Some data suggest that transtracheal ultrasound may play a future role in confirming tracheal location of the ET tube location after intubation. All studies are small, and sensitivity ranges from 96% to 100% for confirming tracheal placement, whereas specificity (detecting esophageal intubation) ranges from 88% to 100%. If the ET tube is the in the trachea, acoustic shadowing is seen posterior to the anterior tracheal rings only. If the ET is in the esophagus, the esophagus is opened by the ET tube and shadowing is seen posterior to the anterior esophageal wall (as well as the trachea). This method relies on the esophagus being located in the paratracheal position; if the esophagus is directly posterior to the trachea, then detecting esophageal intubation is very difficult.
Sonographic sliding signs can also be used immediately after tracheal intubation is confirmed by waveform capnography to evaluate for main stem intubation prior to obtaining a chest radiograph. Assuming there is no other underlying lung pathology, absence of sliding on the left after intubation indicates probable right main stem intubation. The ET tube can be withdrawn 2 cm, and sliding signs reassessed.

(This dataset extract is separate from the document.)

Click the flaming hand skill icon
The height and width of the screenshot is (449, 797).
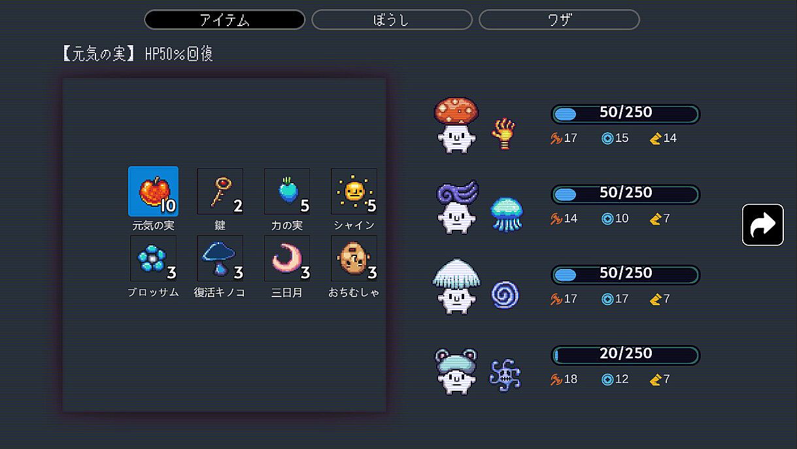503,134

In the setting of spontaneous circulation, both syringe aspiration and P etco 2 detection are highly reliable means of excluding esophageal intubation. An animal study comparing these techniques with clinical assessment and measuring the speed and accuracy of determining tube placement demonstrated that both the syringe esophageal detector device and P etco 2 detection were highly accurate, approaching 100%. The esophageal detector device was more rapid, with determination in 13.8 seconds versus 31.5 seconds for P etco 2 detection. The detector device remained accurate when air was insufflated into the esophagus for 1 minute, thus simulating unrecognized esophageal placement. Clinical assessment alone yielded an alarming 30% rate of failure to identify esophageal intubation. In the setting of cardiac arrest, the aspiration method is more reliable than colorimetric CO 2 detection, although waveform capnography remains reliable even in low flow states.

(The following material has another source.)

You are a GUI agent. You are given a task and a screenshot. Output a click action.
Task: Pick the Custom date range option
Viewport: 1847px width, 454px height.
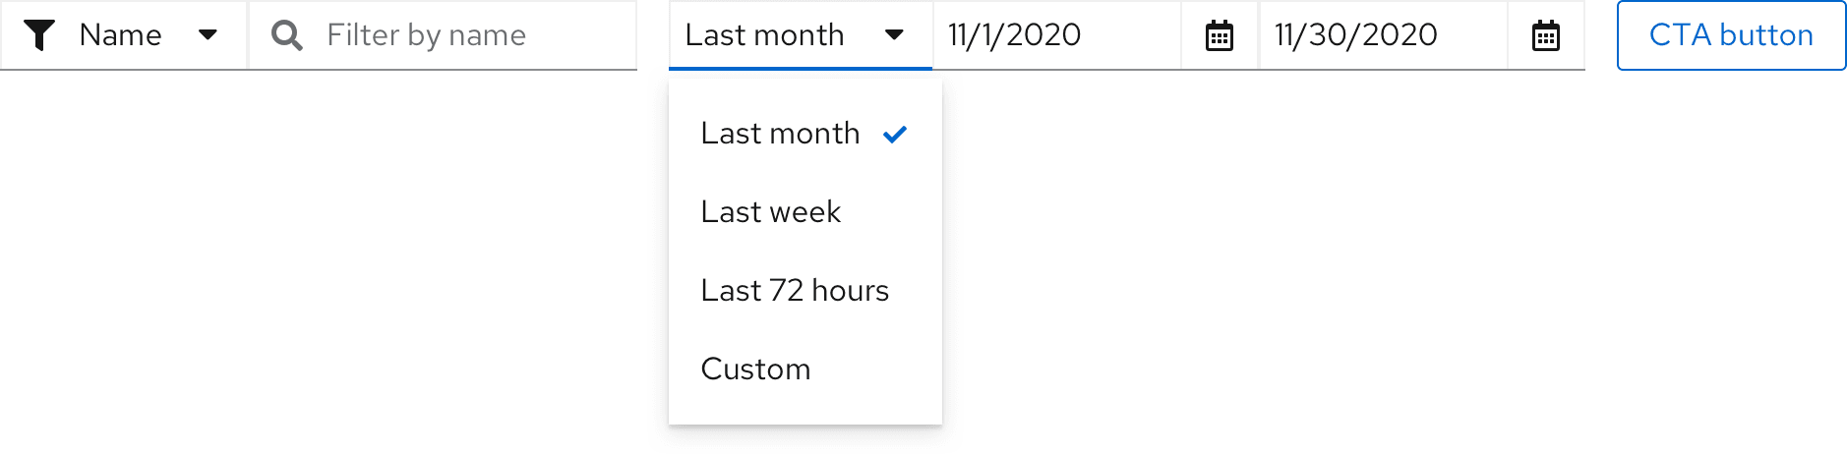(x=755, y=369)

An unequivocal method for determining tracheal tube location uses the endoscope. Passage of the scope through the tube with visualization of the tracheal rings confirms ET placement and position within the trachea. Placement of a lighted stylet down the tracheal tube and successful transtracheal illumination can also be used to determine correct ET placement.
At present, there is no perfect device for confirmation of ET tube placement in all situations. Be aware of the limitations of each device; it is ideal to use multiple means of confirmation to ensure tracheal placement of the ET tube.